Rechtsruck in Israel: Ist die Demokratie im jüdischen Staat bedroht?

Israel hat bis heute keine Verfassung, die Gewaltenteilung wirkt fragil. Ist eine mögliche rechtsgerichtete Regierung unter Benjamin Netanjahu eine Gefahr für das Land? Ein Gastbeitrag.

Israels Demokratie ist fragiler als andere westliche Demokratien und anfälliger dafür, von einer Mehrheit ausgenutzt zu werden, die populistische Ideen verfolgt.

Einige Pläne der voraussichtlich zukünftig rechtsgerichteten Regierung unter Benjamin Netanjahu stellen deshalb eine ernsthafte Bedrohung dar für die israelische Demokratie, wie wir sie kennen.

Um die Verwundbarkeit des demokratischen Systems Israels zu erklären, hilft ein kurzer Blick zurück in die Geschichte des Landes.

Schwieriges Verhältnis zwischen Religion und Staat

Unmittelbar nach der Gründung Israels im Jahr 1948 wurde es von sieben verschiedenen arabischen Armeen angegriffen, die den israelischen Staat vernichten wollten.

Für die damalige israelische Führung war es daher von entscheidender Bedeutung, einen Konsens zwischen verschiedenen Fraktionen herzustellen, um effektiv Entscheidungen treffen zu können.

Allerdings konnten sich die unterschiedlichen Gruppierungen nicht auf eine Verfassung einigen, vor allem wegen Meinungsverschiedenheiten über das Verhältnis von Religion und Staat. Daher beschloss man, der Knesset, dem israelischen Parlament, die Rolle einer verfassungsgebenden Versammlung zuzuweisen.

Eine starke demokratische Tradition

Innerhalb eines Jahres sollte die Knesset eine Verfassung verabschieden. Leider ist das nie geschehen, und 73 Jahre später hat Israel immer noch keine Verfassung, die grundlegende Prinzipien wie die Rechte des Individuums oder das Verhältnis der verschiedenen Gewalten festschreiben würde.

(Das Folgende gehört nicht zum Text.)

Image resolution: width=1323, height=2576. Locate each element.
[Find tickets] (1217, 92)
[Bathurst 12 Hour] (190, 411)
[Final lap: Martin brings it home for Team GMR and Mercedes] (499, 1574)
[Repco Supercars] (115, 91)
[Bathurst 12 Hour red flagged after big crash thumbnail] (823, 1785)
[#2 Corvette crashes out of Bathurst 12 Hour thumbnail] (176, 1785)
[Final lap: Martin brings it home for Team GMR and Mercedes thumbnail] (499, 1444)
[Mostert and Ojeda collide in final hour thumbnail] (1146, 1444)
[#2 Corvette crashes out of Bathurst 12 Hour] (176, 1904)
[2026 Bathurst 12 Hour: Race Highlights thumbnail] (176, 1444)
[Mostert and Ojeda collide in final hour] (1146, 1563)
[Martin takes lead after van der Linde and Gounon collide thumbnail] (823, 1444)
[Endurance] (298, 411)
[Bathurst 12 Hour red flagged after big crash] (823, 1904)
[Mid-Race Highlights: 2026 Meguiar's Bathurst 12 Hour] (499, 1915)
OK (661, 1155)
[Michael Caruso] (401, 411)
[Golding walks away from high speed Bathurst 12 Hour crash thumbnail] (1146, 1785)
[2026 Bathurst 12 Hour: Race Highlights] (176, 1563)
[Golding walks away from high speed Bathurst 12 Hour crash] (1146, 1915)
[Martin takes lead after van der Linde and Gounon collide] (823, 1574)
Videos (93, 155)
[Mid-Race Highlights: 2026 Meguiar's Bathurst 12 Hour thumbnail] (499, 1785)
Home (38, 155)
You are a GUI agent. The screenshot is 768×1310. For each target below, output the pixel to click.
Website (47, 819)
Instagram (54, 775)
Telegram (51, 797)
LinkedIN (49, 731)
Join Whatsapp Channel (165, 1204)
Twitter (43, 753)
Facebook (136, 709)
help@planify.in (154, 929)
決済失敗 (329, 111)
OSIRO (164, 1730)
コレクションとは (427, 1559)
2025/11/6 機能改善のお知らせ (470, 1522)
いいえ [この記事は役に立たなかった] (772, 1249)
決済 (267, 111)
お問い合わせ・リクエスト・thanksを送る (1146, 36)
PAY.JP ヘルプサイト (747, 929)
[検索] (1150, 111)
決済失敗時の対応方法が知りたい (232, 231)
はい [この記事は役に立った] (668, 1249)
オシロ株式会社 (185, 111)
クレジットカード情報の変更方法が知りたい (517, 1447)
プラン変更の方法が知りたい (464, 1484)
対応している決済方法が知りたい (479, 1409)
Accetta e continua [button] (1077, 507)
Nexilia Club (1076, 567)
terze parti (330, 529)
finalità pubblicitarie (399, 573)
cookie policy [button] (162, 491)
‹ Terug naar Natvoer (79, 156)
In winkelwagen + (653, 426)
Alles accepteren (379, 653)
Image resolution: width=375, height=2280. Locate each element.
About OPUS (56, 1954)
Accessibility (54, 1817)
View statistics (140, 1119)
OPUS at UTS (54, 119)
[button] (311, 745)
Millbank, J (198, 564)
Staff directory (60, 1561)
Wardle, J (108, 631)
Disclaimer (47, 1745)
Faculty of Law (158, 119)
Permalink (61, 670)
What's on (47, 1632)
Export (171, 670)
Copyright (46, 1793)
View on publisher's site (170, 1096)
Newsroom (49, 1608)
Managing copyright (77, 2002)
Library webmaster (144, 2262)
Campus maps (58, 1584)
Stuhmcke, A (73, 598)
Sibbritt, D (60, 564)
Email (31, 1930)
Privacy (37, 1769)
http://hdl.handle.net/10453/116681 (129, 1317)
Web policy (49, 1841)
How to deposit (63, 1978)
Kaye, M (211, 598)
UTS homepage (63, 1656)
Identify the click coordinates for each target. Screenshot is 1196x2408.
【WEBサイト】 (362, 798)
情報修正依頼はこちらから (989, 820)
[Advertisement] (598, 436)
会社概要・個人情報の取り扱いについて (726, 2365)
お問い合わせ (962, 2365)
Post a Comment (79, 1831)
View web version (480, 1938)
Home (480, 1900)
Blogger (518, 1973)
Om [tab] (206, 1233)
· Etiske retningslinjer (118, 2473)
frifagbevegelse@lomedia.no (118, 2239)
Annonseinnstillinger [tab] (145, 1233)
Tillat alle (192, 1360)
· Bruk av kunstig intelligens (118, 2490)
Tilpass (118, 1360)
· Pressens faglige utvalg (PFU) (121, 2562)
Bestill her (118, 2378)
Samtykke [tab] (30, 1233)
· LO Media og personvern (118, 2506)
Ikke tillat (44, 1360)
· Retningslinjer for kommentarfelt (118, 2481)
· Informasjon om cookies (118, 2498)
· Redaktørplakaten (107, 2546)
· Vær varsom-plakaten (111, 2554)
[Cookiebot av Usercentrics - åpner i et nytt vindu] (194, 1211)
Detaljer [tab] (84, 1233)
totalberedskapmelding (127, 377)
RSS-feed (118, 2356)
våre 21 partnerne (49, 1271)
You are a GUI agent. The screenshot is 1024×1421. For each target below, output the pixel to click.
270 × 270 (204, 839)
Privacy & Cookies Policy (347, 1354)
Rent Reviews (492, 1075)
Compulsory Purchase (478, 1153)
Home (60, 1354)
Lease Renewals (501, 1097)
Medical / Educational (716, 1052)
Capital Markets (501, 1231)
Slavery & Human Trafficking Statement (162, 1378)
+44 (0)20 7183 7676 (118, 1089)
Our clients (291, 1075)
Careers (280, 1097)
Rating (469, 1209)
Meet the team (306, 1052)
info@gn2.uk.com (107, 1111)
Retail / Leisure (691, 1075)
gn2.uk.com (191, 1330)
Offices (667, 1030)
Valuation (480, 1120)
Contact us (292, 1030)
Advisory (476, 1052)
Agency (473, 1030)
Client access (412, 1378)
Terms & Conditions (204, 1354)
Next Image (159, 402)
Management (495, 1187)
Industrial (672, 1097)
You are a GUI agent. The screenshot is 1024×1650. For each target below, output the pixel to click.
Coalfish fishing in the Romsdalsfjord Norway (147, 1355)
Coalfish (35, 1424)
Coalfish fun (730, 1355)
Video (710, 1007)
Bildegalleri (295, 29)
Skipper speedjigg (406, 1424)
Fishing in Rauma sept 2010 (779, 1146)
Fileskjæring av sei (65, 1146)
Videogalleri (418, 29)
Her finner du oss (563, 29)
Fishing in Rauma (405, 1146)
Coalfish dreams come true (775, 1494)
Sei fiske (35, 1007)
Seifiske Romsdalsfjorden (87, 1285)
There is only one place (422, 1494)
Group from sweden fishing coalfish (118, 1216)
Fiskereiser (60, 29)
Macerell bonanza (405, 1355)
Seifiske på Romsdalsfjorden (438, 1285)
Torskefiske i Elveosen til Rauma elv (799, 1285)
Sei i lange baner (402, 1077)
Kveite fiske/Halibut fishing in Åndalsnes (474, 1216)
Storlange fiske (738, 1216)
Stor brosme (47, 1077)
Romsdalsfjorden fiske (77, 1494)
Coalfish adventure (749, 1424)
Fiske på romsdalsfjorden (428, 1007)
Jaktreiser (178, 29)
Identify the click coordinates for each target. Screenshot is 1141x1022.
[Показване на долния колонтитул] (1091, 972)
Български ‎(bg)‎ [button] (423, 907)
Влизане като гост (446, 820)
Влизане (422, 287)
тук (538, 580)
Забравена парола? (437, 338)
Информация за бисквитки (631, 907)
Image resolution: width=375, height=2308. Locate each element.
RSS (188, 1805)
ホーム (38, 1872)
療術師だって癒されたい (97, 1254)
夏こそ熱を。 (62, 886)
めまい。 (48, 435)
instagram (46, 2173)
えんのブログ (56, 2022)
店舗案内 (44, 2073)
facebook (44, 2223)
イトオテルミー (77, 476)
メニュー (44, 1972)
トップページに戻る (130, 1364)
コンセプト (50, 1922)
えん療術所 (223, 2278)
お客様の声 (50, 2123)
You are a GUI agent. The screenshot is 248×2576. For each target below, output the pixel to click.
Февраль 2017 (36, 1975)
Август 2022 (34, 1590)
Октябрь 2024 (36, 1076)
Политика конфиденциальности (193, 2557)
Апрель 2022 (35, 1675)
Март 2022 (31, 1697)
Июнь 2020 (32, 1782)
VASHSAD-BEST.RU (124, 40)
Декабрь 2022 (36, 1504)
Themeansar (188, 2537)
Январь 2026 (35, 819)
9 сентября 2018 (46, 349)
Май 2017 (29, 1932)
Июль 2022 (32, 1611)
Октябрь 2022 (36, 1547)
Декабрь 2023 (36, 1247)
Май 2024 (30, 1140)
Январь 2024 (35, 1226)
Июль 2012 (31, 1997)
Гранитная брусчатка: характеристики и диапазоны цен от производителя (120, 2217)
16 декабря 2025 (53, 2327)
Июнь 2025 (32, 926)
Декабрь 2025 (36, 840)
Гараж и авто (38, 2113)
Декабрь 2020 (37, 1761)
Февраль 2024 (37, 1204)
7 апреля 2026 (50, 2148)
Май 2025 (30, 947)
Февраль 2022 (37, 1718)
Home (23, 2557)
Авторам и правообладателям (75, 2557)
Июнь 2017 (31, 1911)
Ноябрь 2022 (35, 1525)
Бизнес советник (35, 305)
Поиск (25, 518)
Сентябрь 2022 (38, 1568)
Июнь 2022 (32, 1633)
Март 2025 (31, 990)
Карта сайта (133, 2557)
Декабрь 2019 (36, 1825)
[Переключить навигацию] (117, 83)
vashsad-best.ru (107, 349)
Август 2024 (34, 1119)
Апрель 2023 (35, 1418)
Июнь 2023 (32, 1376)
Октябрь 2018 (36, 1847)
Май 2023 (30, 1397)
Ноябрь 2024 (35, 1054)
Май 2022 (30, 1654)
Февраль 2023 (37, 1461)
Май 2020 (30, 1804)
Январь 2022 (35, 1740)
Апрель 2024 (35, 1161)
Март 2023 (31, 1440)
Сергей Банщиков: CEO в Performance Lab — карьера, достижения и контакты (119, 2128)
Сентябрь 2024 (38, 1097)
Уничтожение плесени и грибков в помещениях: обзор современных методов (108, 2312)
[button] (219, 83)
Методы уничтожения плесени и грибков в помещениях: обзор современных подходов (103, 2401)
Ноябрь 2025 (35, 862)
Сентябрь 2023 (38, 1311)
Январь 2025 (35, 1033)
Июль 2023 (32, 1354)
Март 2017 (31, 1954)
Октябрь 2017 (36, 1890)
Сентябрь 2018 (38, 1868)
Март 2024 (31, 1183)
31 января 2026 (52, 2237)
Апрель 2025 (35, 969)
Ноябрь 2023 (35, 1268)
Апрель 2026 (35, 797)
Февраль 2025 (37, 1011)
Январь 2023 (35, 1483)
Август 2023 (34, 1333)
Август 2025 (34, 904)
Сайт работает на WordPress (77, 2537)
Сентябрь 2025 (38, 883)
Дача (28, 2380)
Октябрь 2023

Dass Israel dennoch zu einer lebendigen Demokratie geworden ist, hat das Land in erster Linie den starken demokratischen Traditionen zu verdanken, die sich im Laufe der Zeit herausgebildet haben.

In welchem verhältnis sollten Politik und Religion stehen?
In welchem verhältnis sollten Politik und Religion stehen?

© imago stock&people / imago stock&people

Da diese Tradition jedoch nicht in einer Verfassung verankert ist, gibt es nichts, was die demokratischen Spielregeln vor einer Mehrheit schützen könnte, die das politische System verändern will.

Justizreformen wären tiefgreifend

Die künftige Regierungskoalition wird höchstwahrscheinlich aus Netanjahus Likud-Partei, der rechten Partei Religiöser Zionismus sowie zwei ultraorthodoxen Kräften bestehen.

Was ihre Pläne betrifft, besteht noch viel Unsicherheit: Schließlich sind die Absichten, die Parteien im Wahlkampf verkünden, selten deckungsgleich mit dem, was sie später in Gesetzesform gießen.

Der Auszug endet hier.